Which means that someone has reported to the hospital here on average once every 2 to 3 months!
It’s easy to dismiss it, like I sometimes do, sardonicly stating “people aren’t really getting hurt that much; the bosses are just resetting it because they don’t want to buy pizza.” In actuality I would argue it’s a combination of turnover (leading to newer employees that are more prone to make mistakes) and exhaustion (until very recently we were working 12 hour days, 6 days a week.) There is also something to be said about individuals not using the proper protective equipment (PPE) but this often only protects from minor to moderate injuries and not the sort of incidents that cause trips to the hospital.

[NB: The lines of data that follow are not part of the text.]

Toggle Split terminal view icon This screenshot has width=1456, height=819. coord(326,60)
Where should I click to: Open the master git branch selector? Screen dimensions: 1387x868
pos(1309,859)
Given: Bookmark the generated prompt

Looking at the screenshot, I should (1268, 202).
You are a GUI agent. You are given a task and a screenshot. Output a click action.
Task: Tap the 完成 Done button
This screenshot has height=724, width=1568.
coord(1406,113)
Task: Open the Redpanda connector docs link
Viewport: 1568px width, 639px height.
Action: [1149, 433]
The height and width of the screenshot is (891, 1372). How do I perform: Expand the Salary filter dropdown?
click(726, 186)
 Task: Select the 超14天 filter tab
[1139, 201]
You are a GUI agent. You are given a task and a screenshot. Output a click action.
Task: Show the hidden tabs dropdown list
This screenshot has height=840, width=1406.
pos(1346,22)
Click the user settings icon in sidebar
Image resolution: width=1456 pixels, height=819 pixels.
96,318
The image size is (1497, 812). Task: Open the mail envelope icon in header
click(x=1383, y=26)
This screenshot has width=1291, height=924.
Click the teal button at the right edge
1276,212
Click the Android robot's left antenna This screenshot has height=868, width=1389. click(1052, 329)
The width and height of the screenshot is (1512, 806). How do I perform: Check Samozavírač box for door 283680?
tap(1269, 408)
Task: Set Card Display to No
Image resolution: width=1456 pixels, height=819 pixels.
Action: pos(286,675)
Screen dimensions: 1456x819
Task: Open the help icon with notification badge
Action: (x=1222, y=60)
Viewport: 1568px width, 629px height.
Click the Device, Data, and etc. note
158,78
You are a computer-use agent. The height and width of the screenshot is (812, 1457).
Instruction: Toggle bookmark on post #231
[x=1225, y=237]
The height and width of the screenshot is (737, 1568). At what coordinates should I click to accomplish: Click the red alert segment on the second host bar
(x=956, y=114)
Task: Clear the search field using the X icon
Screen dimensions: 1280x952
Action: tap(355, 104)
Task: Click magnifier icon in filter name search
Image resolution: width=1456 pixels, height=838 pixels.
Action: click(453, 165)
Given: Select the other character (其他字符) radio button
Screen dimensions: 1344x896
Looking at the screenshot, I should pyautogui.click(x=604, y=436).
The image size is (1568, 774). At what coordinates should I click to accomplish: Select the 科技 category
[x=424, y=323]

In a strange way, this counter has also become a strange symbol in my life, a Tower Arcana reminding me of just how unlikely it will be that I will ever get my own “100 day pizza party.” It seems every time I am starting to get a grasp on things something disastrous happens and I have to reset that counter. Like Sisyphus (and not syphilis!) I attempt to roll that boulder up the hill, constantly exhausting myself and my resources, only to lose my grip and need to start over. It is a never ending cycle of taking things “one day at a time” even as I clearly need to be grabbing two or three just to catch up.
I am not sure how my place of employment can encourage people to be more safe, more cautious, and more productive. Worse, I am not sure how I can do the same for myself. I am far from being at my worst; instead it’s just the same dark hole with the same dark dread just with no way of resetting things.
The counter is going to reset. The boulder is going to roll to the bottom again. The only difference is, when it ends for me, it may be a very real and very final end.